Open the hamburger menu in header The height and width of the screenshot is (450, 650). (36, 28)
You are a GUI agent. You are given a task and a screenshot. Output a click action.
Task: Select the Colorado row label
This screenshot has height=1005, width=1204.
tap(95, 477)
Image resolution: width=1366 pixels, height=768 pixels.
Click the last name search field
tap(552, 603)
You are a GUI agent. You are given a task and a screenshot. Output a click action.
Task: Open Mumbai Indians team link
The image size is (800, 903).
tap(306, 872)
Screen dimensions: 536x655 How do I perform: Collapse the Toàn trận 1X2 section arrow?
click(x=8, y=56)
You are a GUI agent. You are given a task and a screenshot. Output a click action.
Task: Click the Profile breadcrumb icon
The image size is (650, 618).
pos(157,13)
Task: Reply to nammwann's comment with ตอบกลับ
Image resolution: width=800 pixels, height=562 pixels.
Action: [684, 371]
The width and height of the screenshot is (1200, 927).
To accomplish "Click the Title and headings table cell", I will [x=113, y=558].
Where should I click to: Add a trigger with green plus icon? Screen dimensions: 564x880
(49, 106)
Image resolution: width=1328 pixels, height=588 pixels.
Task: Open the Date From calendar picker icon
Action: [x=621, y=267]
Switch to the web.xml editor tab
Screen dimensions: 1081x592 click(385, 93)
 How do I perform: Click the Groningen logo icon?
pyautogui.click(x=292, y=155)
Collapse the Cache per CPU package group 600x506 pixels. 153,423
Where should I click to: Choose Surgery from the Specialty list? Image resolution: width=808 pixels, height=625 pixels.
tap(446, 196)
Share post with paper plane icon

========================================

--- WHAT THE TASK REQUIRES ---
Nothing in the records above may be left out when you repeat them exactly.

--- THE COMPLETED TASK ---
Open the hamburger menu in header The height and width of the screenshot is (450, 650). (36, 28)
You are a GUI agent. You are given a task and a screenshot. Output a click action.
Task: Select the Colorado row label
This screenshot has height=1005, width=1204.
tap(95, 477)
Image resolution: width=1366 pixels, height=768 pixels.
Click the last name search field
tap(552, 603)
You are a GUI agent. You are given a task and a screenshot. Output a click action.
Task: Open Mumbai Indians team link
The image size is (800, 903).
tap(306, 872)
Screen dimensions: 536x655 How do I perform: Collapse the Toàn trận 1X2 section arrow?
click(x=8, y=56)
You are a GUI agent. You are given a task and a screenshot. Output a click action.
Task: Click the Profile breadcrumb icon
The image size is (650, 618).
pos(157,13)
Task: Reply to nammwann's comment with ตอบกลับ
Image resolution: width=800 pixels, height=562 pixels.
Action: [684, 371]
The width and height of the screenshot is (1200, 927).
To accomplish "Click the Title and headings table cell", I will [x=113, y=558].
Where should I click to: Add a trigger with green plus icon? Screen dimensions: 564x880
(49, 106)
Image resolution: width=1328 pixels, height=588 pixels.
Task: Open the Date From calendar picker icon
Action: [x=621, y=267]
Switch to the web.xml editor tab
Screen dimensions: 1081x592 click(385, 93)
 How do I perform: Click the Groningen logo icon?
pyautogui.click(x=292, y=155)
Collapse the Cache per CPU package group 600x506 pixels. 153,423
Where should I click to: Choose Surgery from the Specialty list? Image resolution: width=808 pixels, height=625 pixels.
tap(446, 196)
Share post with paper plane icon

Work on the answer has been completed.